A new kind of war

06 Mar 2009

1

The blood of the slain  policemen had not even dried before allegations began to fill the  air in Pakistan that  India had mounted the attack on the Sri Lankan cricketers in Lahore.

It was left to one courageous journalist  to observe, sarcastically, that ''Given how late the Sri Lankan team decided to play the Test in Lahore, and the logistics and other requirements for mounting such an operation, the Indians didn't have much time to put this together - in which case, if these analysts are to be believed, India seems to have done an impressive job''. The worst thing that could happen, he concluded, was for a state is to go into denial.  ''How long will we deny that we have groups that have run amok and whose obvious agenda involves destroying Pakistan as a nation-state?''

It is not only Pakistan that is in denial. President Obama condemned the attack as an ''attempt to damage Pakistan's relations with Sri Lanka''. He could not have been further off the mark. The attack had nothing to do with Sri Lanka - a New Zealand or West Indies team would have served the terrorists' purpose equally well. 

Their  real target  was  Pakistan's tottering  democracy and it's seriously endangered  civil society.  Their purpose was not  to isolate Pakistan from the world of international cricket but from the world itself. For most of the past three decades  Pakistan's cricket team has  been among the three best in the world. Cricket  has therefore become the talisman of  Pakistan's  success as a nation, and almost the sole focus of its national pride.  Killing Pakistani cricket is therefore a surrogate for killing the modern nation state that Pakistan yearns to become.

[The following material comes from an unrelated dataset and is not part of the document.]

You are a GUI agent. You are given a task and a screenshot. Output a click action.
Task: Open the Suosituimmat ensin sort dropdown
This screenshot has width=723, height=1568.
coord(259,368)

 By far the most puzzling feature of Pakistan's descent into chaos is that it is happening with the  acquiescence of its armed forces. The Pakistan army has 650,000 soldiers and  528,000 reservists.  Yet barely 16 months after it started a 'major offensive' against the Taliban in Swat, Mullah Fazlullah's rag tag, murderous  militia, which  numbers  barely 2,500, has it on the run. The  army command ascribes  this, and its other failures in the tribal areas,  to the fact that  its army is trained for high intensity combat against India and cannot therefore be retrained and redeployed  to the west until all possibility of a war with India has been eliminated.

This argument is absurd. When a living organism faces both  an immediate  and a distant threat to its existence,  the  instinct for self preservation forces it  to confront the former. But Pakistan's army has still to move one significant unit from the Indian border.

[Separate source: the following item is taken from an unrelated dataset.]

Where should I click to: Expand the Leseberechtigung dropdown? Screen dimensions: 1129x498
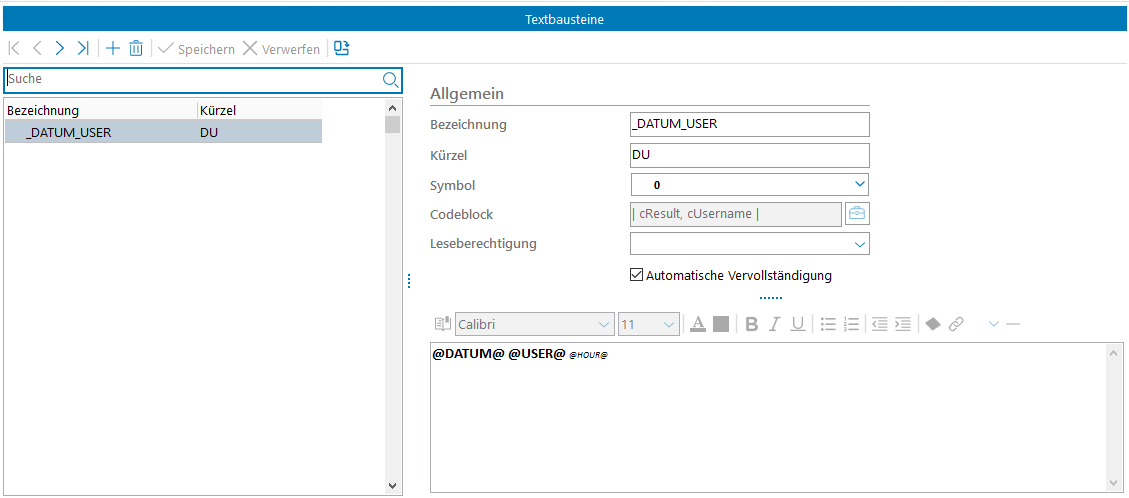coord(859,244)
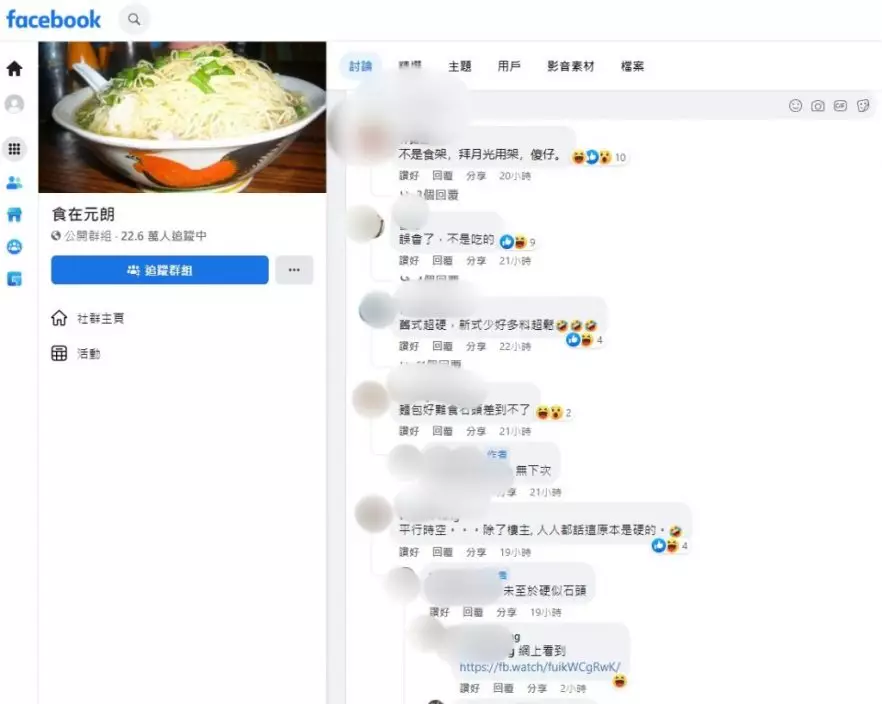Open Marketplace icon in left sidebar
882x704 pixels.
14,214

Many explanations have been put forward for Musharraf's, and now Kayani's, willingness to run with the hares and hunt with the hounds, but the most obvious is the least  discussed: the army's dread of  getting inextricably bogged down in a war it  cannot win. 

What the Taliban are ruthlessly waging  is a new kind of war, in which civilians are expendable  pawns. The Taliban kills civilians; the civilians turn to their government for protection;  the government fails to protect them; in desperation they submit to the terrorists to buy their peace. he Taliban wins. QED.

Pakistan's ISI understands  this kind of  war only too well, for it has waged it with considerable skill  in Kashmir where, since 1998,  it has tied down more than half a million Indian troops  with fewer than 2,000 armed militants. Today it is getting a dose of its own medicine in  terrain  that  is more difficult than that of Kashmir,  and the number of militants 10  times larger.

It knows, therefore, that it can win battles and inflict the occasional, crippling, defeat. But it does not have the numbers to blanket the countryside, as India has done in Kashmir, so that normal life can continue. Peace  therefore  requires a political settlement, but no such settlement will endure so long as Pakistan remains a partner of the US in the Afghan war. In the meanwhile, appeasement buys time.

America has so far been in a state of denial because it could not bring itself to believe that it is a part of the problem and not of the solution.  That is changing.  It now needs to recognise that the road to peace does not run through the military eradication of the Taliban in Pakistan but through a political settlement in Afghanistan that deprives the Pakistani Taliban of the oxygen of nationalist rage.

But a political settlement will remain out of reach for everyone so long as the security establishments in Islamabad and New Delhi remain at loggerheads with each other. First Mumbai, then Lahore:  isn't it time these capitals learned the obvious lesson?